Jacopo de Barbari
(c1440 - c1514)
Surprisingly little is known of the life of Jacopo de Barbari. Estimates of his date of birth vary from 1436-1475, and there is little or no firm evidence as to his place of birth, where he learned his skills, or who was his master. What is known is that he was described as Venetian by his contemporaries, including Albrecht Dürer, Marcantonio Michiel, and Geldenhauer Noviomagus, and that he moved to Nuremberg in 1500 to work for Emperor Maximillian I as a portrait painter and miniaturist. In doing so, de Barbari became the first significant Italian renaissance artist to work in northern Europe.
De Barbari is documented as working in Wittemberg in 1503 for the Great Duke Frederick the Wise of Saxony. In 1504, he met Dürer in Nuremburg and the pair discussed drawing human proportion, although an unpublished draft version of Dürer’s own work on the subject reveals that the Dürer thought the Italian was holding back on him:
“…I find no one who has written anything about how to make canon of human proportions except for a man named Jacob, born in Venice and a charming painter. He showed me a man and a woman which he had made according to measure, so that I would now rather see what he meant than behold a new kingdom… Jacobus did not want to show his principles to me clearly, that I saw well” (as quoted in Levinson Early Italian Engravings from the National Gallery of Art).
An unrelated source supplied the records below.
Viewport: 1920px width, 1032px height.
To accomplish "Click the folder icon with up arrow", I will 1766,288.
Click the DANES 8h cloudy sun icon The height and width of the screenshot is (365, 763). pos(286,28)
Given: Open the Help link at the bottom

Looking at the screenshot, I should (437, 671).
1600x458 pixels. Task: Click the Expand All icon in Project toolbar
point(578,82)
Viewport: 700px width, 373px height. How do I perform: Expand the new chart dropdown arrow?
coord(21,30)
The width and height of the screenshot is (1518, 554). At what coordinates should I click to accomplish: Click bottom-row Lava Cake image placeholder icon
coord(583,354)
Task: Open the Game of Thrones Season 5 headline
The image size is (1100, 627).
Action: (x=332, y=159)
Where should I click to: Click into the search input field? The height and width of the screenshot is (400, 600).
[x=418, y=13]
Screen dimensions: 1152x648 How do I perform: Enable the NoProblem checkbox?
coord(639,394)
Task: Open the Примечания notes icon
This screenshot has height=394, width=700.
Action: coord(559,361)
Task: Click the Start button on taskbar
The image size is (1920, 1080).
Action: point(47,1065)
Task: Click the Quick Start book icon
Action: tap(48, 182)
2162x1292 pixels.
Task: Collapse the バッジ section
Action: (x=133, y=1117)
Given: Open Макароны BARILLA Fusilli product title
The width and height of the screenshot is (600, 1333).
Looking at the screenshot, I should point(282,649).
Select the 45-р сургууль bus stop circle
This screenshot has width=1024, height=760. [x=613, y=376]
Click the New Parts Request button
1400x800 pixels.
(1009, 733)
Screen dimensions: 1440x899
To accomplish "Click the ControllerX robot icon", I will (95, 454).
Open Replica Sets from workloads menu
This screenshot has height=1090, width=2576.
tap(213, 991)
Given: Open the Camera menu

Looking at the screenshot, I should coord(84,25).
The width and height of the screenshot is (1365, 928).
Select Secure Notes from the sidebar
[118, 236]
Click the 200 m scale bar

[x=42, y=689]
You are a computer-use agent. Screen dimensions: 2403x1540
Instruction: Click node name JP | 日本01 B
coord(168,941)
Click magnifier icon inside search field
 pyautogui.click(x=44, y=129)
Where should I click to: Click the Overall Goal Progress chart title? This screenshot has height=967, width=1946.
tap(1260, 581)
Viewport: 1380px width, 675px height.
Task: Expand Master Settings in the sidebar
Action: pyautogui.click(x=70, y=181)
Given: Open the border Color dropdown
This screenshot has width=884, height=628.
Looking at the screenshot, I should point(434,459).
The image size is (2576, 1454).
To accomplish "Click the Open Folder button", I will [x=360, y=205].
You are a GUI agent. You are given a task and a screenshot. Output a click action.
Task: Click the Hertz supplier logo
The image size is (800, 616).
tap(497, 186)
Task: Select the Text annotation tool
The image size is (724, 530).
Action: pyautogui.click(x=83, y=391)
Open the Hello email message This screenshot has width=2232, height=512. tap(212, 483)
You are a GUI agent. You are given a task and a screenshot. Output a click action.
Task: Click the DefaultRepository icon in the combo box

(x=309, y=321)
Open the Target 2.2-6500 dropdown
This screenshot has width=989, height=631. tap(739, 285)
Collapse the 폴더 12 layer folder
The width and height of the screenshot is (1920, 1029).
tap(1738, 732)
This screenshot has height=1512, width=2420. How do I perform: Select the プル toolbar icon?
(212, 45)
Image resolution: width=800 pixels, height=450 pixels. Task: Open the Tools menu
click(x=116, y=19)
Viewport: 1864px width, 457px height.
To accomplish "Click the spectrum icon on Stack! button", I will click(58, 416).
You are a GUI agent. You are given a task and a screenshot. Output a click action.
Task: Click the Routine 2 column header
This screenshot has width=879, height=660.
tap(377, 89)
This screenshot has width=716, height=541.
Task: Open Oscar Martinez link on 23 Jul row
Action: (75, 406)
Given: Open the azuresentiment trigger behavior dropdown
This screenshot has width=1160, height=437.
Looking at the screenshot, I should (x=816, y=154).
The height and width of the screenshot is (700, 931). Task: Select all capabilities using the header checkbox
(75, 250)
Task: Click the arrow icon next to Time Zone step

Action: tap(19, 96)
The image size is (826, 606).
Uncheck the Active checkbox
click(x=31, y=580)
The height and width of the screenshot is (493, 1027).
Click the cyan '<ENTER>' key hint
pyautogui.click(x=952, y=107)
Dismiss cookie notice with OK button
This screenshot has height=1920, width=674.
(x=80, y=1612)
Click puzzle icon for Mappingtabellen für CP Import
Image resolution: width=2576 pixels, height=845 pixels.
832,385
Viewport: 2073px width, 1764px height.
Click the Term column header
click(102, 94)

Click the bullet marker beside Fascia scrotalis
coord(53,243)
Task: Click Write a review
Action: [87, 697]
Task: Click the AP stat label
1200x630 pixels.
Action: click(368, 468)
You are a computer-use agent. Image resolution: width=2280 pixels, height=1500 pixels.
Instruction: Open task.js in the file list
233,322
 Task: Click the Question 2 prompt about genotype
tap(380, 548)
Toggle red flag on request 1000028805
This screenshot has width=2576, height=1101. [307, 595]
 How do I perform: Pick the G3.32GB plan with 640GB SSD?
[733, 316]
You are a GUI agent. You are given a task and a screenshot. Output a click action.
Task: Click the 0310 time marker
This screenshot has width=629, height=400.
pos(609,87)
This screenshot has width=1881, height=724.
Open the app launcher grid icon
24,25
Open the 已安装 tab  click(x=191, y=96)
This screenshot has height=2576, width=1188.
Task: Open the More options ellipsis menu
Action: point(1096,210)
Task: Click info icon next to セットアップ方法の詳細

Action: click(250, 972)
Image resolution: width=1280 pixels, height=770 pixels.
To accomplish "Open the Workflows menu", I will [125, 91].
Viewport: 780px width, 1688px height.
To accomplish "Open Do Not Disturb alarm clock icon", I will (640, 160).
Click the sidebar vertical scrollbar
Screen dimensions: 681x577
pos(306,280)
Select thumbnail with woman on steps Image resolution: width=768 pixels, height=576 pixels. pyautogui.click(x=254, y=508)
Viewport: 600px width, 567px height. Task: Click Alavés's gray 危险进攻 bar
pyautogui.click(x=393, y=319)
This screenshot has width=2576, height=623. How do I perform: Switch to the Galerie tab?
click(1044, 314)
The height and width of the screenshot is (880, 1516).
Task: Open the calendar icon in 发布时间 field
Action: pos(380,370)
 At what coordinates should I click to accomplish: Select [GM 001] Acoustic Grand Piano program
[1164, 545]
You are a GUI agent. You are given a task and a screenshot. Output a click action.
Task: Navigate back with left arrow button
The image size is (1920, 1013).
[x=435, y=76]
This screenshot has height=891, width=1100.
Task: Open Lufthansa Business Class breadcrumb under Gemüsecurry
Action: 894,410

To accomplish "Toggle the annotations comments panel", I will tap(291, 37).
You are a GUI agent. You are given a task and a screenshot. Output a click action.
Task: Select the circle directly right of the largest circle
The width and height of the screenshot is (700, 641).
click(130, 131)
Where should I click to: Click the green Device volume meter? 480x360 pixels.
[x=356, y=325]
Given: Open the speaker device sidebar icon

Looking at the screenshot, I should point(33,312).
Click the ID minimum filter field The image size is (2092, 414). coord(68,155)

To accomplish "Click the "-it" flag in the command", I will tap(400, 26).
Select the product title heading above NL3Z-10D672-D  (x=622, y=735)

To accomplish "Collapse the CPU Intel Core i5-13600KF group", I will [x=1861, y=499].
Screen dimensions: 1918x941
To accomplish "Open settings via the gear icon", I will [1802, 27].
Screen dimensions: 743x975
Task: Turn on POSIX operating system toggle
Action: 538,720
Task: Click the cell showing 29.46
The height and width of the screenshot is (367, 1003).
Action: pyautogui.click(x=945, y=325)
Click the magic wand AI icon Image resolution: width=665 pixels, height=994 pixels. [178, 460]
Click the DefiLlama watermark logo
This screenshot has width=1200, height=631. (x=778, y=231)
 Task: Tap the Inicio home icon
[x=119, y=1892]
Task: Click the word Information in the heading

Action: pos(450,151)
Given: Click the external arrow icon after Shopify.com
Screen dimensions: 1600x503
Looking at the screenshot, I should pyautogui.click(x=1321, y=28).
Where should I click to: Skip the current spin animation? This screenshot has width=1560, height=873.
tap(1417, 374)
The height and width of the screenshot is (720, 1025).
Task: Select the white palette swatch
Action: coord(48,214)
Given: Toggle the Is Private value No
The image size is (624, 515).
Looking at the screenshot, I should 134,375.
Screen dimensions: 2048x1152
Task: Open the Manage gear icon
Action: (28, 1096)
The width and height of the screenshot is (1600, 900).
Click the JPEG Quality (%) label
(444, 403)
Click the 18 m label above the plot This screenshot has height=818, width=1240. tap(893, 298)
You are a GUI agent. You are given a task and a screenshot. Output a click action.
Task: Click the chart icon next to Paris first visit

In the same year, de Barbari was paid 254 Florins by the emperor for an unknown work made for Anton Kolb. He then moved to the court of the Elector Joachim I of Brandenburg at some point between the years 1506 and 1508. By March of 1510 he was in the employ of Archduchess Margaret in Brussels and Mechelen. In January 1511, he fell ill and made a will, and, in March, the Archduchess gave him a pension for life on account of his age and weakness. He was dead by 1516, leaving the Archduchess with his stock of 23 engraving plates.
His best-known woodcut is his monumental bird’s-eye view of Venice (1500), which was the first comprehensive picture of a city as viewed from its highest buildings. Jacopo signed his paintings and his engravings with a caduceus, perhaps signifying that he was the herald of a new art.